Anti beast (talk) 00:34, 2 January 2009 (UTC)

How did the Spaniards view the mestizos de sangley? 75.62.104.19 (talk) 08:05, 28 December 2008 (UTC)

The Spaniards viewed them with contempt and treated them with disdain. The Spaniards created the mestizo de sangley out of the bloody sangley massacres and expulsions of the 17th century. At the onset of Spanish rule, the whites needed a colonial workforce to help them build Manila and recruited Chinese migrants (called sangleys) to do the work for them. After the Chinese Pirate Limahong sacked Manila, the whites viewed the sangleys as a threat to their newfound colony and began treating them as "enemy aliens" thereafter. Spain issued a royal decree banning sangleys from residing in the colony. However, because their services as traders and artisans were needed in the colony, Luis Pérez Dasmariñas found a way to accommodate the sangleys: "induce" them to convert to Catholicism, allow them to intermarry with indio women and create a special district for the converted sangleys and their families. This district was called Binondo, the designated place for their mixed-race descendants, the mestizos de sangley.
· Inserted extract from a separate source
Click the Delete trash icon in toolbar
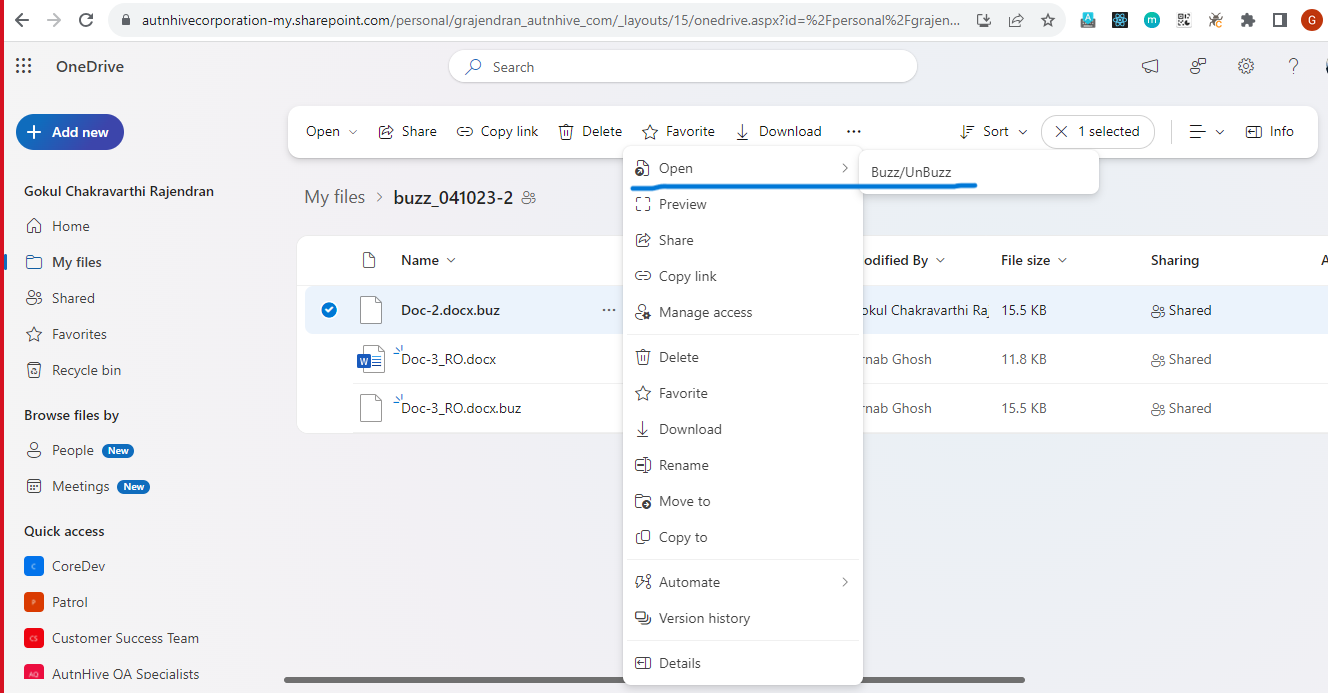The width and height of the screenshot is (1328, 693). (x=566, y=131)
Because Binondo was (and still is) full of beho (traditional Chinese: 馬塵; Hokkien: beh hoo; English: horseshit), the sangleys who salivated at the prospect of marrying indios were thus called intsik beho tulo laway. To avenge the death of his father Gómez Pérez Dasmariñas at the hands of sangleys, Luis Pérez Dasmariñas orchestrated the First Great Massacre of 1603 in which up to 24,000 sangleys died. The Spaniards, fearful of a Chinese reprisal, sent emissaries to China to explain their actions and received this reply from the Chinese rulers regarding the sangleys:
   ...those whom the Castilians have killed were wicked people, ungrateful to China, their native country, their elders, 
   and their parents, as they have not returned to China now for very many years...
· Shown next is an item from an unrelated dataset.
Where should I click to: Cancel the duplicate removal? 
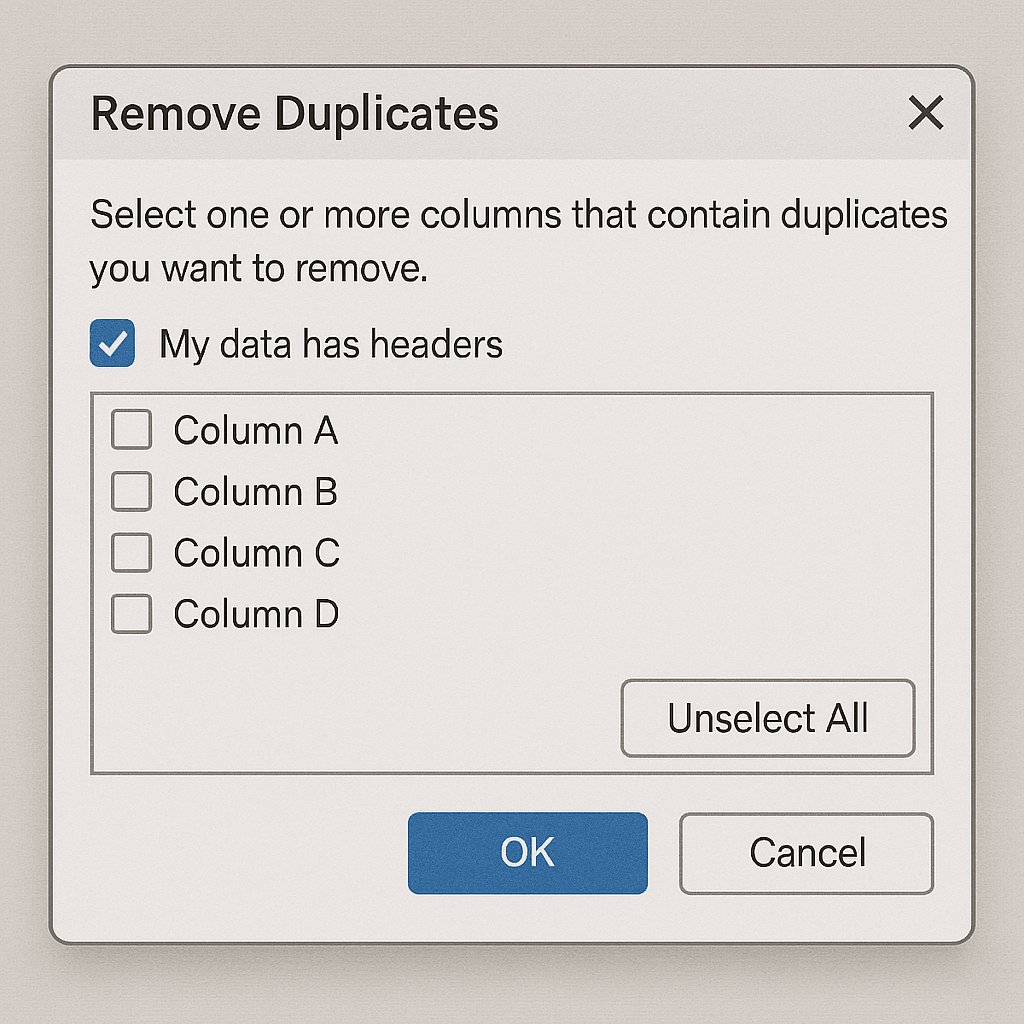coord(806,852)
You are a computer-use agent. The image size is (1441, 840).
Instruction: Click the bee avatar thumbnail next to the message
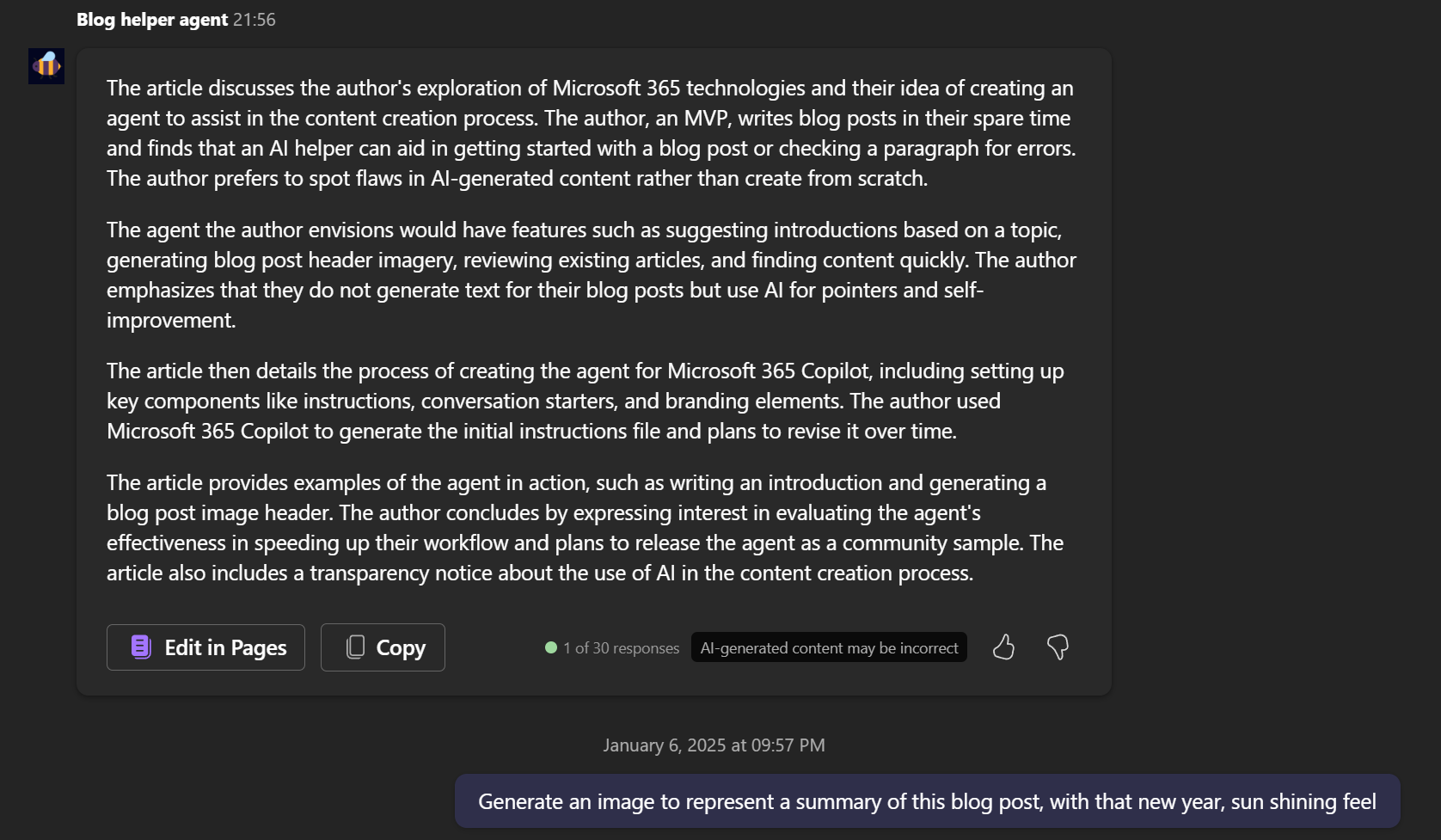coord(46,66)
That is to say -- China DISOWNED them! At the time of the Ming Dynasty, it was illegal for Chinese subjects to emigrate and those who did so CEASED TO BE CHINESE. Later, under the Qing Dynasty, illegal emigration turned into a capital offense -- those who had left illegally faced the death penalty upon their return to China. As STATELESS PERSONS, they had to become colonial subjects of the Spanish Crown in order to remain in the islands.
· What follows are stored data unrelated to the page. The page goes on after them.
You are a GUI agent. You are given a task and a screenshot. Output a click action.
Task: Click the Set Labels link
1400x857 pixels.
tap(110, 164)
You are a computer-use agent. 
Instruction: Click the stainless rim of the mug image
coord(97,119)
Thus, the Spaniards created them as a matter of political expediency and economic necessity because the whites needed a class of people who would be loyal to the Spanish Crown and faithful to the Catholic Religion, and who would thereby act as a colonial middlemen between the whites and the indios. That the Spaniards succeeded in this respect is explained by Wickberg as follows:
   Historically, the mestizos had supported Spanish rule on more than one occasion. During the various Chinese revolts of former
   centuries the mestizos had either sided with the Spanish or else taken no part. The mestizos of Binondo were especially proud 
   of their record in this respect, and repeatedly called attention to it, styling themselves "true sons of Spain." In any event,
   the mestizos did not side with the Chinese against Spanish rule. Nor do we find, when we examine indio revolts against Spanish
   rule, any pattern of mestizo participation. If the mestizos' political record was apparently pro-Spanish, their cultural record
   was certainly so. There seemed to be no attachment to Chinese culture, and, instead, a very strong affinity for a Philippine
   version of Hispanic culture. Their interest in Catholicism was particularly strong. Individually and corporately they generously
   endowed local Catholic churches, the centers of local Spanish cultural influence...Even the mestizo way of dress, so far from 
   showing any Chinese influence, was a semi-European, semi-indio style — a style also affected by the Spanish mestizo in the 
   Philippines. The illustrations of mestizo dress one finds in Mallat — in particular the man's dress, with high silk hat and 
   knee-length shirt — were models of what the urbanized hispanized Filipino of the late nineteenth century would wear. The Chinese
   mestizo, clearly, was as hispanized — if not more so — as was the urbanized indio.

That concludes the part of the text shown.